Isso não se aplica apenas aos indivíduos, mas a profissões inteiras, como nas áreas de criatividade e cuidado, onde se presume que as pessoas têm “uma vocação” que pode compensar os salários mais baixos; como no caso de enfermeiros ou professores, por exemplo.

Maggie Perkins não precisa de pesquisa acadêmica para entender a conexão entre paixão pelo trabalho e exploração. Maggie, 31 anos, foi professora do ensino fundamental e médio durante oito anos na Flórida e na Geórgia. O anúncio público dela no TikTok de que tinha pedido demissão e estava mais feliz trabalhando como funcionária na Costco atraiu a atenção da mídia e teve milhões de visualizações.

Seis meses depois, esse sentimento permanece. “Acredito plenamente que o sistema educacional se baseia na exploração do trabalho do professor, até mesmo em lugares com sindicatos fortes”, disse Maggie, acrescentando que os salários baixos, assim como a redução da autonomia na forma como ela dava aula, fizeram com que ela desistisse da profissão.

“Eu era sem dúvidas boa no que fazia”, disse ela. “Mas precisei escolher entre cuidar de mim ou não.” (Maggie foi recentemente promovida na Costco a instrutora corporativa.)

Escolher um curso ou uma carreira com base no que você gosta de fazer também pode reforçar estereótipos de gênero, disse Sapna Cheryan, professora de psicologia da Universidade de Washington, em Seattle. Inúmeros estudos conduzidos por ela e seus colegas constataram que, quando se pedia ao alunos pré-universitários para escolher um curso ou profissão com base no conselho “siga a sua paixão”, as escolhas recaiam em papéis tradicionais: os homens costumavam escolher áreas como informática e engenharia e as mulheres optavam com mais frequência por arte e cuidado de pessoas, por exemplo.

No entanto, se em vez disso fossem solicitados a escolher uma carreira com base na estabilidade do emprego e salário ou escolher uma profissão focada em cuidar de outras pessoas, essa diferença de gênero diminuía consideravelmente, disse ela. Os resultados não variaram de acordo com raça ou renda, acrescentou Sapna.

Embora a associação entre paixão e carreira exista em outros países, ela é particularmente forte nos Estados Unidos, segundo os especialistas, devido a sua ênfase no individualismo, na importância do trabalho e na relativa falta de movimentos sindicais fortes.

Uma forma de verificar se você caiu naquilo que Taha Yasseri, professor de sociologia da Universidade College Dublin, chamou de “paixão obsessiva” – quando sua carreira ofusca todas os demais aspectos da sua vida –, basta perguntar a si mesmo se você consegue se desligar de seu trabalho e focar na família, em hobbies ou em outras partes de sua vida. Se a resposta for “não”, talvez você queira repensar suas prioridades.

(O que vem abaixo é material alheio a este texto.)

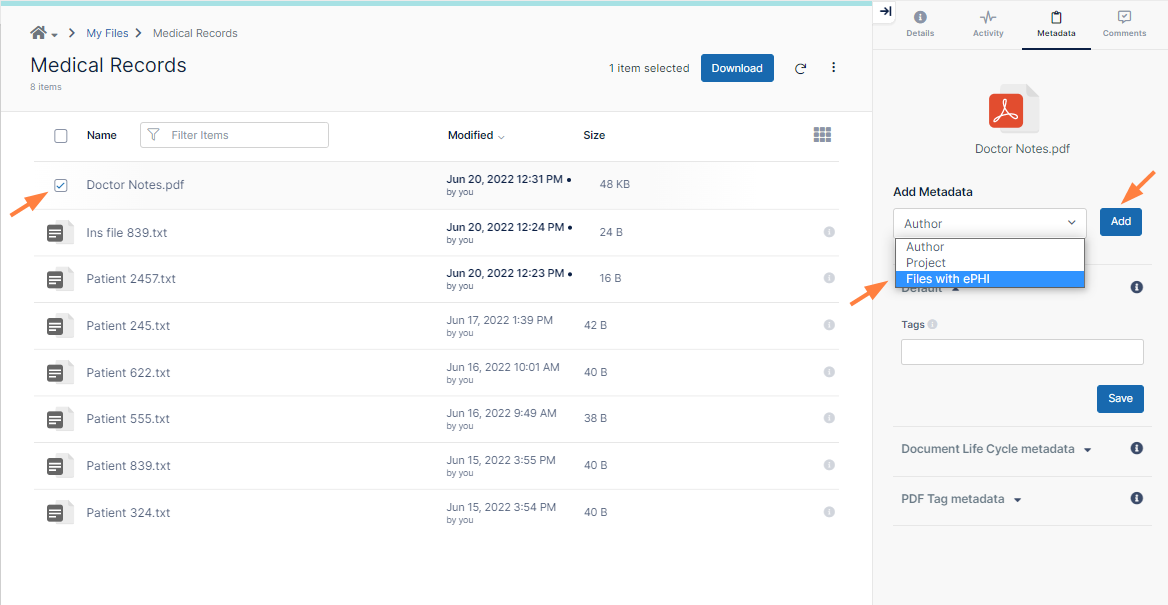Viewport: 1168px width, 605px height.
Task: Toggle the select all files checkbox
Action: [x=61, y=136]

Foi o que Alex, 27 anos, fez. (Ele pediu para não ter seu sobrenome publicado por medo de parecer menos apaixonado por seu trabalho.) Durante três anos, Alex trabalhou pelo menos 60 horas por semana em seu emprego como gestor de uma cadeia de suprimentos para uma empresa listada na Fortune 500. Ele sempre estava motivado e “percebi que estava viciado no ambiente de trabalho, viciado no meu trabalho e, olhando para trás, aquilo era muito insalubre”, disse ele, acrescentando que o relacionamento com a namorada também foi prejudicado.

Quando foi promovido e transferido para um novo estado, ele decidiu reduzir o número de horas trabalhadas para algo mais viável, 40 horas por semana. Alex salientou que continua recebendo as mesmas avaliações positivas de desempenho sem aquele número excessivo de horas trabalhadas ou preocupações constantes.

“Meu trabalho é bom. Não vou para a cama sonhando com ele”, disse Alex. “E me sinto ótimo em relação a isso.”